*GIVEN ENTRIES*:
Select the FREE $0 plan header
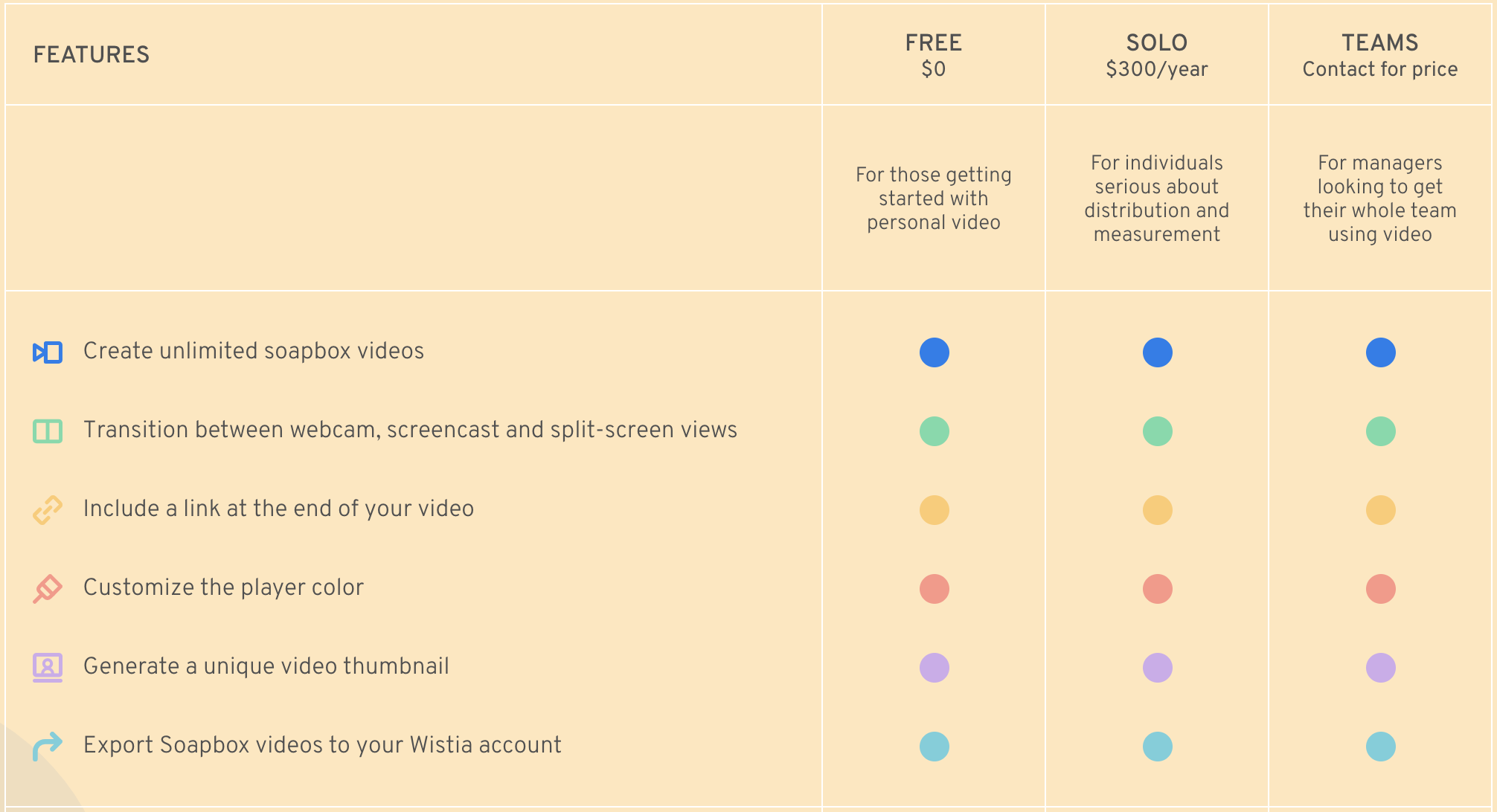Image resolution: width=1497 pixels, height=812 pixels. click(x=934, y=55)
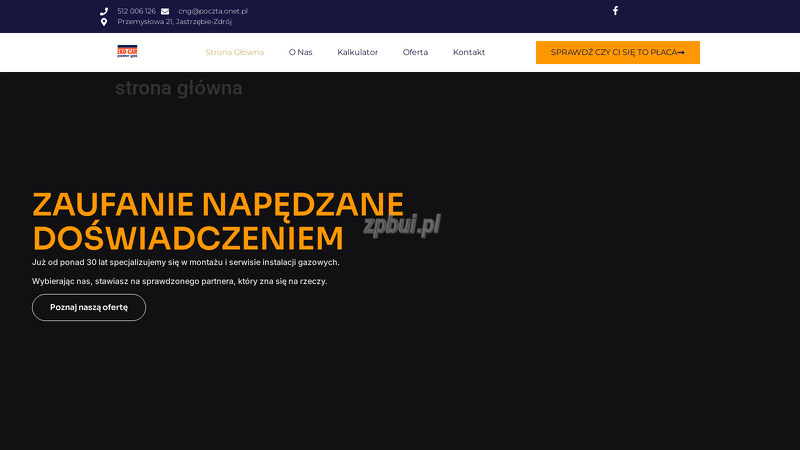
Task: Click the arrow on the orange CTA button
Action: point(681,52)
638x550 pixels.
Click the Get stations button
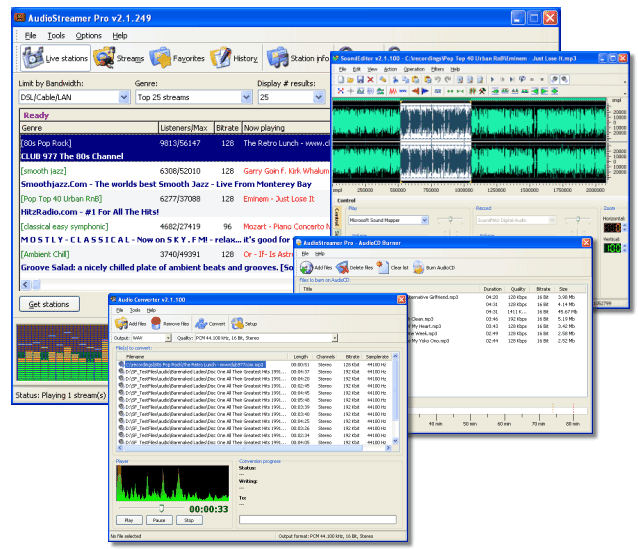point(48,304)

*WORK INSTRUCTIONS*: The listing above is to be retyped exactly, with all pictures left out.

*YOUR SOLUTION*:
Select the FREE $0 plan header
Image resolution: width=1497 pixels, height=812 pixels. click(x=934, y=55)
Task: Click the arrow on the orange CTA button
Action: point(681,52)
638x550 pixels.
Click the Get stations button
point(48,304)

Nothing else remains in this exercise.